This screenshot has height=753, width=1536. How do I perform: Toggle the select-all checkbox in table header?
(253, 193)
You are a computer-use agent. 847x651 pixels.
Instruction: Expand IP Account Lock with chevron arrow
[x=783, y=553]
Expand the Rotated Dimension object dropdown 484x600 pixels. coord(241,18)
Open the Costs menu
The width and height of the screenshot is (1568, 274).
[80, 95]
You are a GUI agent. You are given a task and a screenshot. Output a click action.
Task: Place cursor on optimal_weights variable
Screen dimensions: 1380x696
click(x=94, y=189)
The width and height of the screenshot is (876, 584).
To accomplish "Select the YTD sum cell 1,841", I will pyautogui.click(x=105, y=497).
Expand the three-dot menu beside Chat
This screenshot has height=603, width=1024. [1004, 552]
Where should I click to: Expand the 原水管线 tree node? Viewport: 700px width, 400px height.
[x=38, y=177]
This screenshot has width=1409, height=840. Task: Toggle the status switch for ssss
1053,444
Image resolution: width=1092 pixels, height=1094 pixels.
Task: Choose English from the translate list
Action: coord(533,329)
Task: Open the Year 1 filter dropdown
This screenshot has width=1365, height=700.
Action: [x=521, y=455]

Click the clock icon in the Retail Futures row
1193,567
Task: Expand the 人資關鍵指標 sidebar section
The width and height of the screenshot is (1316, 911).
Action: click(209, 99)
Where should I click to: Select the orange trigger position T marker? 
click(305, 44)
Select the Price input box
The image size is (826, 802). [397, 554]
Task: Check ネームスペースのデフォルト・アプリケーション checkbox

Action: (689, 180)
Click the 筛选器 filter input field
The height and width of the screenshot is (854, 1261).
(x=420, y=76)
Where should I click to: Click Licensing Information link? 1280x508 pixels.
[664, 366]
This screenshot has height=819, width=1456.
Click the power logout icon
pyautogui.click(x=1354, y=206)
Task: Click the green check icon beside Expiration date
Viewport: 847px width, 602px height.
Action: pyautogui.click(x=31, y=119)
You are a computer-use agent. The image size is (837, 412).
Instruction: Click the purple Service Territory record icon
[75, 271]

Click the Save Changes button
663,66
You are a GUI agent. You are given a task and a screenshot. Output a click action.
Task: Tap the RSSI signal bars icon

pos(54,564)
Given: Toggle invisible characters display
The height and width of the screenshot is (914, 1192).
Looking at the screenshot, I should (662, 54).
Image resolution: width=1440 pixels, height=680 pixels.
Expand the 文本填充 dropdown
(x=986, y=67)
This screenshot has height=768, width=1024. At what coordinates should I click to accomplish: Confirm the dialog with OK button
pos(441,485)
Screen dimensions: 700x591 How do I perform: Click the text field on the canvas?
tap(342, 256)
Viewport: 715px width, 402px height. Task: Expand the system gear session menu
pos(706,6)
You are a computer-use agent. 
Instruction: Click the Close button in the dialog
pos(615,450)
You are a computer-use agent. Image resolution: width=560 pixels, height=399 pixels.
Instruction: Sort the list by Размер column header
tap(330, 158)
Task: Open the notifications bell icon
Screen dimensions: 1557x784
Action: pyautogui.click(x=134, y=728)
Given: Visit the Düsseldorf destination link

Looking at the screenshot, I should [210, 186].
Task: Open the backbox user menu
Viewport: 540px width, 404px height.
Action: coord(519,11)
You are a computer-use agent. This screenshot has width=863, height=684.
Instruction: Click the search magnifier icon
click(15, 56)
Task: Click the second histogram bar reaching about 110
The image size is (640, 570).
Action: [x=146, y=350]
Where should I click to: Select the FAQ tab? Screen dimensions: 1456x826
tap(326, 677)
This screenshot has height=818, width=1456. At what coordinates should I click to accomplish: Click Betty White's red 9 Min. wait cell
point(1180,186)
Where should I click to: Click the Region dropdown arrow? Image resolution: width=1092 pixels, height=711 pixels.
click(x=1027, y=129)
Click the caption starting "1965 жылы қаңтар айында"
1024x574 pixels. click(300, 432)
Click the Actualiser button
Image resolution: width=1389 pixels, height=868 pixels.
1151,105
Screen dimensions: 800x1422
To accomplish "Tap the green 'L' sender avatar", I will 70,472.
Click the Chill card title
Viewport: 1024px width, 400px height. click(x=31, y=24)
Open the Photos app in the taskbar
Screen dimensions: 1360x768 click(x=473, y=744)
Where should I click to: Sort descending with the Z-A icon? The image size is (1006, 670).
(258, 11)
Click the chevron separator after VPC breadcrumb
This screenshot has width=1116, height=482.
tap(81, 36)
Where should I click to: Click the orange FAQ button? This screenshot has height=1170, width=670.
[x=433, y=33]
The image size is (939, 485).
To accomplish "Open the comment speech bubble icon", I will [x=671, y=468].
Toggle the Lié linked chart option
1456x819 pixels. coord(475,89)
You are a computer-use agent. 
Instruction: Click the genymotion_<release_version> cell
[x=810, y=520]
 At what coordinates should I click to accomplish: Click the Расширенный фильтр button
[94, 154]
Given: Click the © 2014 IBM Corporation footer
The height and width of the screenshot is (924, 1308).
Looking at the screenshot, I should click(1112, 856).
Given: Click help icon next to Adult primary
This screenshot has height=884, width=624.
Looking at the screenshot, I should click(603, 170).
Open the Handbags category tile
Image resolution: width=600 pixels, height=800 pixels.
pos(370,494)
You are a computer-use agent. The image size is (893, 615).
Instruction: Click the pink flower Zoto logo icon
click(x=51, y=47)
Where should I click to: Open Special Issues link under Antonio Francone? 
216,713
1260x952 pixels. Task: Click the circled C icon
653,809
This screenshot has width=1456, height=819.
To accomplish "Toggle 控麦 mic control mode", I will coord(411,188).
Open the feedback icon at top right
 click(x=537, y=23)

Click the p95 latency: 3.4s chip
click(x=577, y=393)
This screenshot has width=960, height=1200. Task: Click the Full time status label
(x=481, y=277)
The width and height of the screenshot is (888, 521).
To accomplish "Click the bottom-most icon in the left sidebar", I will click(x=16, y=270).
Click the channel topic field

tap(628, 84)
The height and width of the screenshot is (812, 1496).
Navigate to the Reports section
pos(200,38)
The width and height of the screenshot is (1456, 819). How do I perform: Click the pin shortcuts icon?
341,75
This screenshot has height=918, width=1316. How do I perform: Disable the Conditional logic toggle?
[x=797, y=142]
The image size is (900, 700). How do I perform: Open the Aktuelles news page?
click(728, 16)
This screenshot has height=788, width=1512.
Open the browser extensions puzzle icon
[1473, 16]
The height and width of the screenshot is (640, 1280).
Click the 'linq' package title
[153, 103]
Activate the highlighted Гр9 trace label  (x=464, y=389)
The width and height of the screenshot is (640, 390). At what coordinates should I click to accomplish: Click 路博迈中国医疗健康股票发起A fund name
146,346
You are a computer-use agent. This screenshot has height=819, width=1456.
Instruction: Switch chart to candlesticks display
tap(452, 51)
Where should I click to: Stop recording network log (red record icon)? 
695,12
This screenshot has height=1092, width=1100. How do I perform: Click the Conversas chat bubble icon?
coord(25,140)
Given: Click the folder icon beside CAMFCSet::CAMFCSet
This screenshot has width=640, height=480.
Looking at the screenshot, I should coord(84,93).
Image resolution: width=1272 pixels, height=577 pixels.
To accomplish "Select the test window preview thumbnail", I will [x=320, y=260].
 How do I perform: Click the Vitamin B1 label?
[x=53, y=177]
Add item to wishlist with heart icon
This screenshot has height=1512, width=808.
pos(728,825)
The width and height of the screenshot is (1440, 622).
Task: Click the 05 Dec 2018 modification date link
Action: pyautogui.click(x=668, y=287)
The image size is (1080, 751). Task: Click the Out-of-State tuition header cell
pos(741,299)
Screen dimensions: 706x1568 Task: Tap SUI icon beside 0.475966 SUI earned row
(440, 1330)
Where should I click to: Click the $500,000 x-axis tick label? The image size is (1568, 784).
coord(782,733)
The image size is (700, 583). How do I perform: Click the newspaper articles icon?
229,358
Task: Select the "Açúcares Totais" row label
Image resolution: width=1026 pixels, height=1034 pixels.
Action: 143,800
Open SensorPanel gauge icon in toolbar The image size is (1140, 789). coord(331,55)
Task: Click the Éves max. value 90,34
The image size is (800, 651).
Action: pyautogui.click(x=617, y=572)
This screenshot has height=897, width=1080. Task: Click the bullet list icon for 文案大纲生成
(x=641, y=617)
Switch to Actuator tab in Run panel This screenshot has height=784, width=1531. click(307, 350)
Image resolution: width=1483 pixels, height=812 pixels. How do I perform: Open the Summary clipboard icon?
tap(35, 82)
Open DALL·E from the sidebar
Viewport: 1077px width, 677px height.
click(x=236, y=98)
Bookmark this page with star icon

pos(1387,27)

════

== To be done ==
Return each line in the rows above that contains the word "status".

== Output for this exercise ==
This screenshot has width=1409, height=840. Task: Toggle the status switch for ssss
This screenshot has width=960, height=1200. Task: Click the Full time status label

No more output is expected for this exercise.